Orbits can range in shape and velocity and can be derived by orbital mechanics. The simplest orbit is a circular orbit, which is most common for Earth observing satellites. For circular orbits, the altitude of the satellite is uniform over the body it is orbiting. Elliptical orbits are commonly used for interplanetary missions since they are less demanding on the spacecraft's propulsion system.
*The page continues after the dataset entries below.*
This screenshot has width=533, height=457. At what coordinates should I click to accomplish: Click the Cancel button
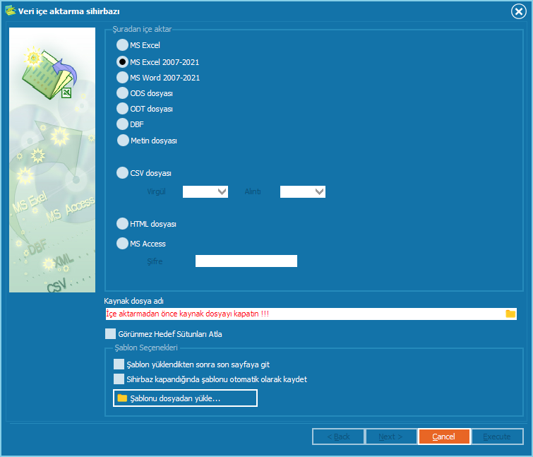[444, 437]
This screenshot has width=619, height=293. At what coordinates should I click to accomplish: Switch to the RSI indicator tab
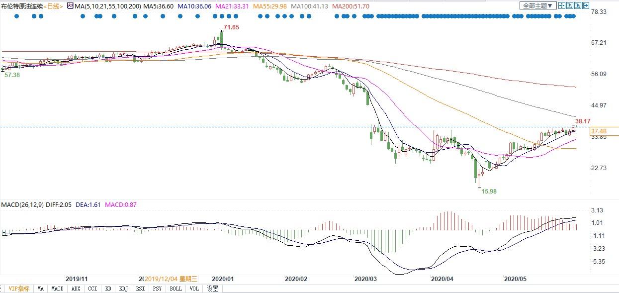click(x=140, y=289)
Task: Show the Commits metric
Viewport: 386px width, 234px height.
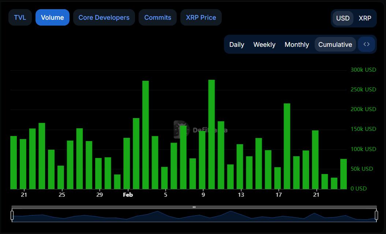Action: [x=158, y=18]
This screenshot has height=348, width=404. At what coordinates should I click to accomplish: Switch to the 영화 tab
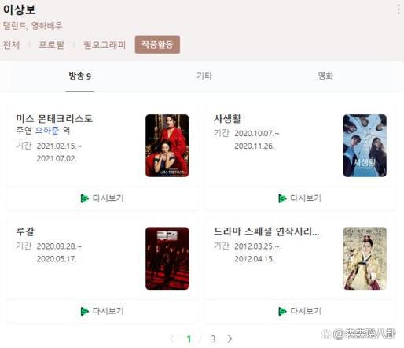[325, 76]
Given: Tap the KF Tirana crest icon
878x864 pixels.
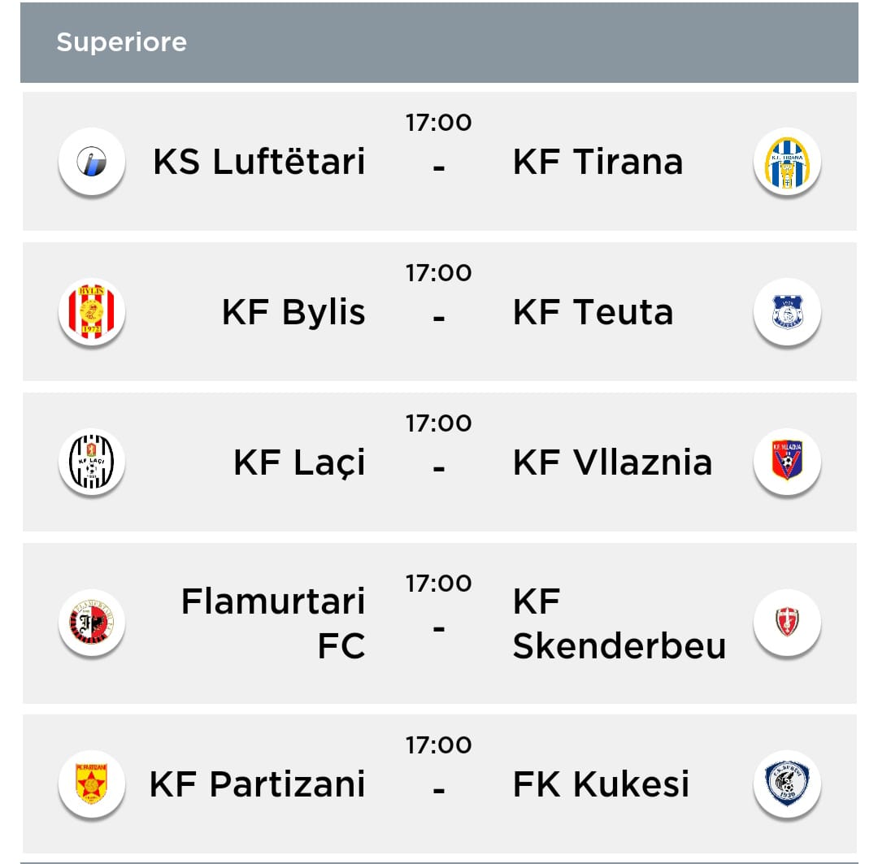Looking at the screenshot, I should coord(787,162).
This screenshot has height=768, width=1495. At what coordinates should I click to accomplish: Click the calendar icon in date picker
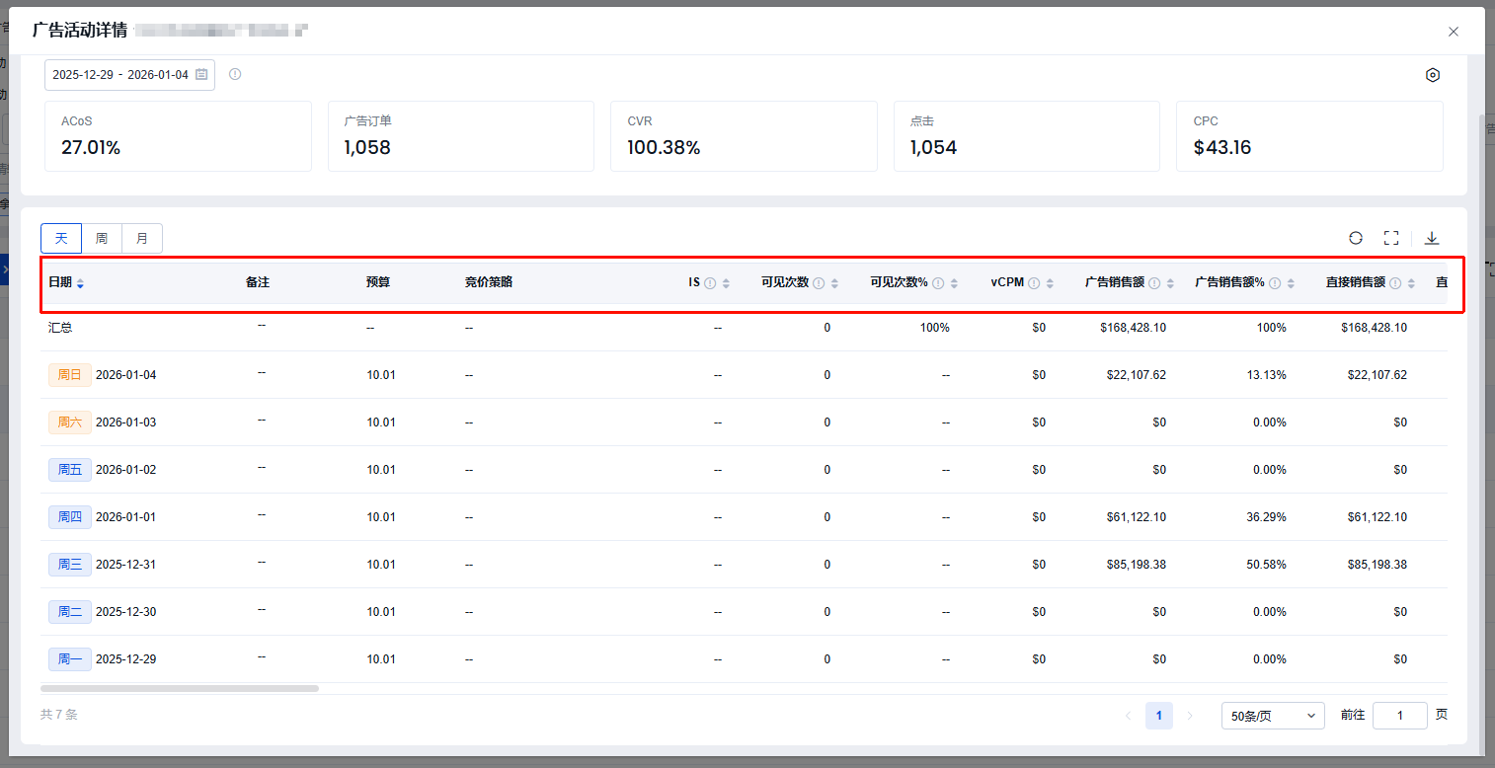(201, 75)
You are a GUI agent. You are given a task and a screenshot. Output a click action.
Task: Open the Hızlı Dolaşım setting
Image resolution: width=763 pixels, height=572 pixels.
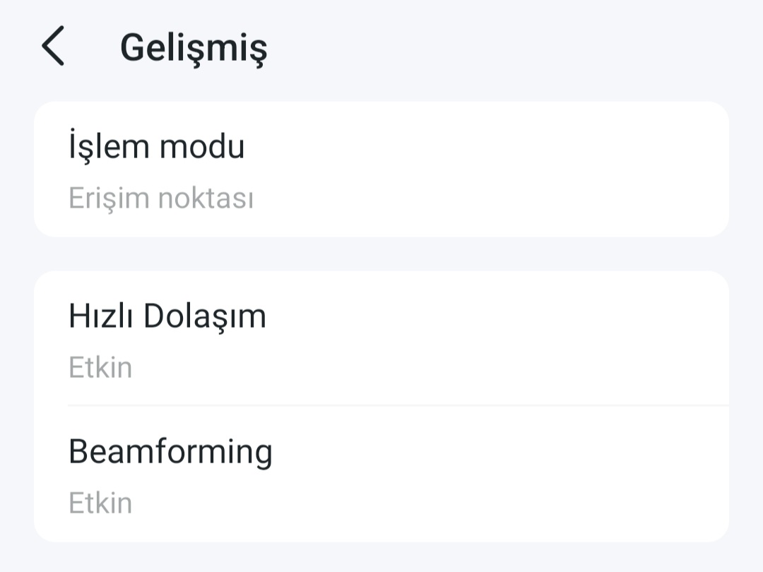point(382,339)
| Remote Sensing factors which can determine a particular orbit. |
|
| Global coverage for observation |
polar orbit |
| Constant illumination |
sun-synchronous |
| Thermal Observations |
12 hour repeat cycle |
| Continuous monitoring |
geosynchronous |
For example, the Weather satellite images that you see every night on the 10 o'clock news comes from a geosynchronous satellite (GOES: Geostationary Operational Environmental Satellite). There are two GOES satellites that are continuously monitoring weather patterns affecting the United States. One is positioned over the Pacific Ocean at a longitude of 138 degrees West, while the other is positioned over the Atlantic Ocean at 78 degrees West.
Polar
Polar orbits are commonly used since guarantee that every spot on the Earth will be covered. Satellites placed in a polar orbit can vary in altitude, depending upon the desired satellite period. The NOAA Polar Orbiters or POES (Polar Operational Environmental Satellite) are in a very low altitude and have a period of approximately 90 minutes. This low altitude allows them to have many repeat cycles per day over a given area.
Sun Synchronous
The sun synchronous orbit is a very important orbit for satellites that use optical sensors. It is desired that these sensors continuously be observing the Earth in daylight. The sun sunchronous orbit allows this to happen since the orbital precession exactly matches the rotation of the Earth. All of the Landsat satellites are in a sun synchronous near polar orbit with an altitude of 800 km and an inclination of 98 degrees.
Geosynchronous
The geosynchronous orbits is a special case of orbital mechnics. These orbits are special because the period (time it takes the satellite to make one revolution) of the orbit is equal to one day. The altitude of a geosynchronous orbit is a whopping 35,800 km above the Earth. These types of orbits are used when it is necessary for the satellite to maintain continuous coverage over a certain area. Satellites which broadcast TV and telephone signals are all in a geosynchronous orbit.